Like other astronaut wives, Mrs. Lovell put her husband’s dream of going to the moon above all else. She hid a pregnancy from him for four months, fearing it might send him to the back of the line.

“The wives have it the roughest,” she told the Associated Press in 1968. “The guys get to take the ride.”

Capt. Lovell would let his wife know he was thinking of her in space. One Christmas while he was thousands of miles away, he sent her a mink coat. The card was inscribed, “To Marilyn — from the Man in the Moon.” Another time, he named a lunar mountain Mount Marilyn.

A few months before the Apollo 13 flight, Capt. Lovell took her to see “Marooned,” a fictional film about three Apollo astronauts who can’t return from space because of a catastrophic rocket failure. One of the crew members, like her husband, is named Jim. He gets sucked into space.

Mrs. Lovell identified other sources of impending doom. For one thing, there was the unlucky number 13. “It did bother me,” she told NBC News for a special program tied to the 40th anniversary of the mission. “And I said, ‘Well, what happened to 14?’”

Then, the day before blastoff, Mrs. Lovell was in the shower when her wedding ring slipped off and fell down the drain. “I just was terrified because, to me, it was like an omen that something really was going to happen,” she said.

She kept news of the lost ring to herself.

“For some reason or another the astronaut wives just never discussed anything that would worry their husbands before they went on a flight,” she told NBC News. “I mean, we kept everything to ourselves.”

Apollo 13, which launched on April 11, 1970, was not nearly as newsworthy as previous space missions. Television networks didn’t offer wall-to-wall coverage and none of them carried what was supposed to be a special live broadcast of the astronauts from space. (The Beatles’ breakup was the big news of the week.)

But on the third day of the mission — April 13, that unlucky number again — Mrs. Lovell’s phone rang. It was a friend at NASA. He sounded shocked.
********************
» **Exercise aim**
Print the passage about Marilyn Lovell and Apollo 13 word for word, from "Capt. Lovell would" to "mountain Mount Marilyn.".

» **Source excerpt**
********************
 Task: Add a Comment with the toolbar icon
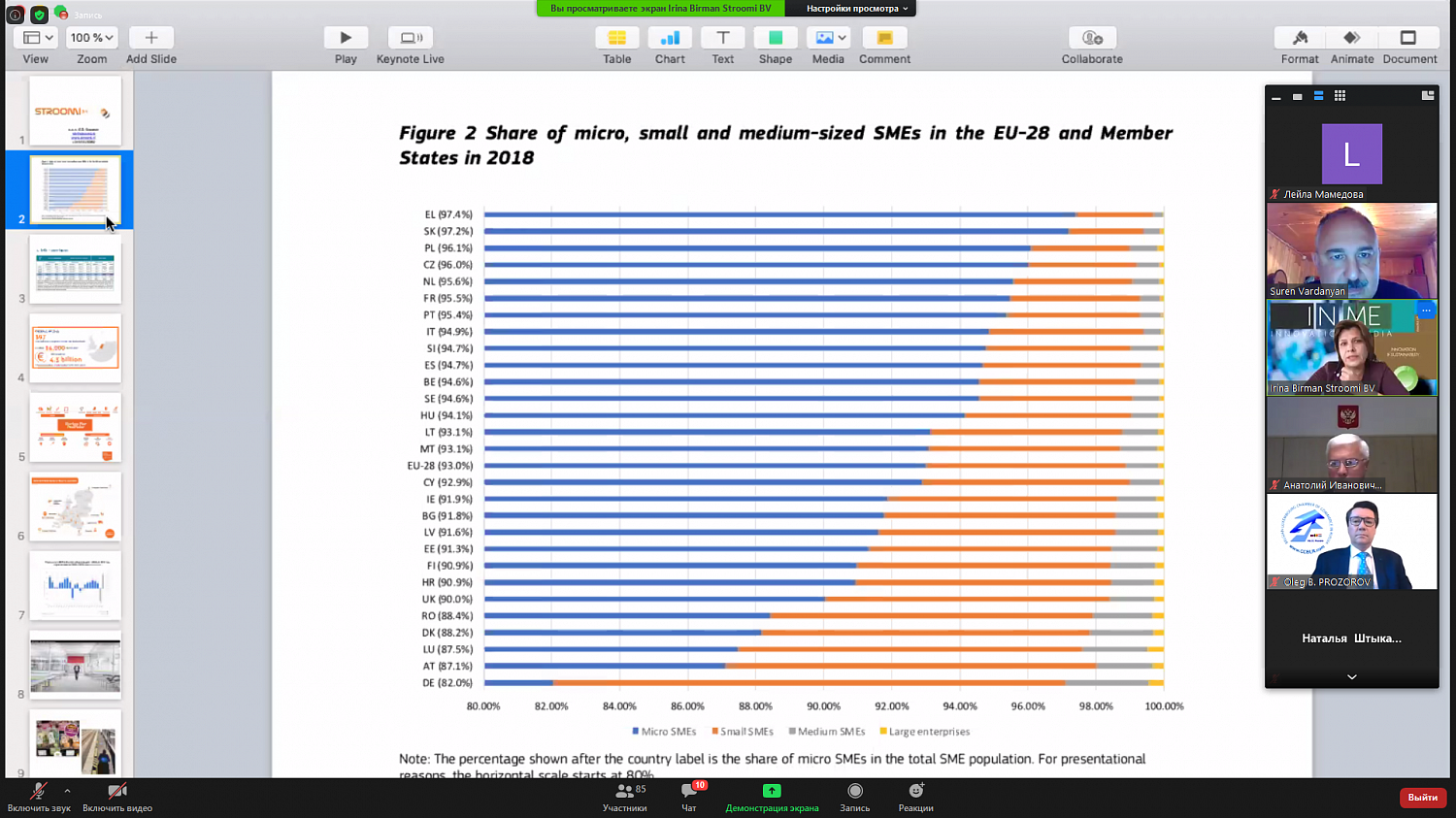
********************
» **Complete response**
Capt. Lovell would let his wife know he was thinking of her in space. One Christmas while he was thousands of miles away, he sent her a mink coat. The card was inscribed, “To Marilyn — from the Man in the Moon.” Another time, he named a lunar mountain Mount Marilyn.